Aklımda, acıya son vermenin dışında bir düşünce yok.
Gözlerimi kapayıp, güzel ve keyif veren görüntüler getiriyorum zihnime. Zihnimi kandırmaya çalışıyorum, aklımca…
İşte o anlar, yaşamı yaşanılası kılıyor tekrar.
Bu dolunay beni fena vurdu diyeceğim ama… Kaç dolunaydır böyleyim bilmiyorum bile.
Bu kafası güzel halleri terketmeliyim!
Bu yüreği acıyan halleri bırakmalıyım!
Bu salınımı durdurmalıyım…
Gırtlağımı sıkan ellerin sahiplerini saymazsak, yalnızım.

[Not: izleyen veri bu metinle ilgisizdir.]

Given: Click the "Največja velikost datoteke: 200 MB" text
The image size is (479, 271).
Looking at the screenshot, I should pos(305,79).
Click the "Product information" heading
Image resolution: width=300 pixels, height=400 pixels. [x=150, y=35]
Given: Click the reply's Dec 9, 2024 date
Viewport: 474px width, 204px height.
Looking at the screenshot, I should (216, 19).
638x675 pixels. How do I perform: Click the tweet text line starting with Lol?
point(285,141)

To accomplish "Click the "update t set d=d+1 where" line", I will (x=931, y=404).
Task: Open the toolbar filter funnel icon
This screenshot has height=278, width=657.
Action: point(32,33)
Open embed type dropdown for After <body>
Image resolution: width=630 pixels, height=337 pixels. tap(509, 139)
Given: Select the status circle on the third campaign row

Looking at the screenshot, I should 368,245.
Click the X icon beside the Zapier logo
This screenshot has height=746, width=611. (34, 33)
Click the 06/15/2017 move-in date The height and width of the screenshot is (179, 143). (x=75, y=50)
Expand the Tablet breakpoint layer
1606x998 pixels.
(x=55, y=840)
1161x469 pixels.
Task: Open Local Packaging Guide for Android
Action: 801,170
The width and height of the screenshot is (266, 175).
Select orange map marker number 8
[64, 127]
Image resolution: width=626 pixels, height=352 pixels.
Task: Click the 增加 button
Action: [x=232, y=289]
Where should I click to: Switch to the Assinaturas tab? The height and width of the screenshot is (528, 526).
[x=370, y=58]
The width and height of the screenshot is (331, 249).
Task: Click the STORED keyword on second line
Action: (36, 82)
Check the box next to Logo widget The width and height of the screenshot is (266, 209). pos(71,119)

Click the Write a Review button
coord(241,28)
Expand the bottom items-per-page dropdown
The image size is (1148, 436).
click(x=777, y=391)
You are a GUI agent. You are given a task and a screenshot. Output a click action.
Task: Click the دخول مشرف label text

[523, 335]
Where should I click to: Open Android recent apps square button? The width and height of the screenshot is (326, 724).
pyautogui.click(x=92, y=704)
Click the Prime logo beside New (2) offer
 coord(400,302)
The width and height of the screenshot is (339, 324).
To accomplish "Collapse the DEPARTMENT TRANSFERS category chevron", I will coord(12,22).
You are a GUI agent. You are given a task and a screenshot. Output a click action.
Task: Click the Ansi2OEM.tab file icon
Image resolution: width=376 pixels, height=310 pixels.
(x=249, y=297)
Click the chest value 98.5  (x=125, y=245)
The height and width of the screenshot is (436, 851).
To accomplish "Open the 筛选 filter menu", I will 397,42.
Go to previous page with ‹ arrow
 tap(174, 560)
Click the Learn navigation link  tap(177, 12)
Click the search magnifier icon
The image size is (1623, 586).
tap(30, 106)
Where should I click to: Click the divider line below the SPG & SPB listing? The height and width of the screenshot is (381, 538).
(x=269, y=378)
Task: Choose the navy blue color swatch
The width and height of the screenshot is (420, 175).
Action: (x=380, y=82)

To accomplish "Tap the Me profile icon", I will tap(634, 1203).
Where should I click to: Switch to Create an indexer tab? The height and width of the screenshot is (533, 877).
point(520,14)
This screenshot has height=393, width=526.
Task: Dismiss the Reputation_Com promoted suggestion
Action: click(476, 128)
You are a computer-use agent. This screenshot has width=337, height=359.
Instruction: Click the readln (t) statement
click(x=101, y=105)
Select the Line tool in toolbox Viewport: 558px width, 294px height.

Bence hiç kimse bu derece yalnız kalmayı hak etmez ki…
Yusuf’u bile o kuyudan kurtardılar.
Sevgili’m, beni bu karanlık ve sessizlikten kurtaracak o kolu uzat artık bu kuyuya… Ya da bir kaç kova betonu, gözünü kırpmadan dök üstüme! Çünkü eğer avuçlarında ölmeyeceksem ve buradan kurtulursam… Tüm dünya öğrenecek yaptıklarını! İtibarını yerle bir ederim, bak.
Avını yaralı bırakmaman öğretilmedi mi sana?

“Eğer kış, ‘Bahar yüreğimdedir.’ deseydi, ona kim inanırdı?”
Halil Cibran’ dan…
İnandırsana beni!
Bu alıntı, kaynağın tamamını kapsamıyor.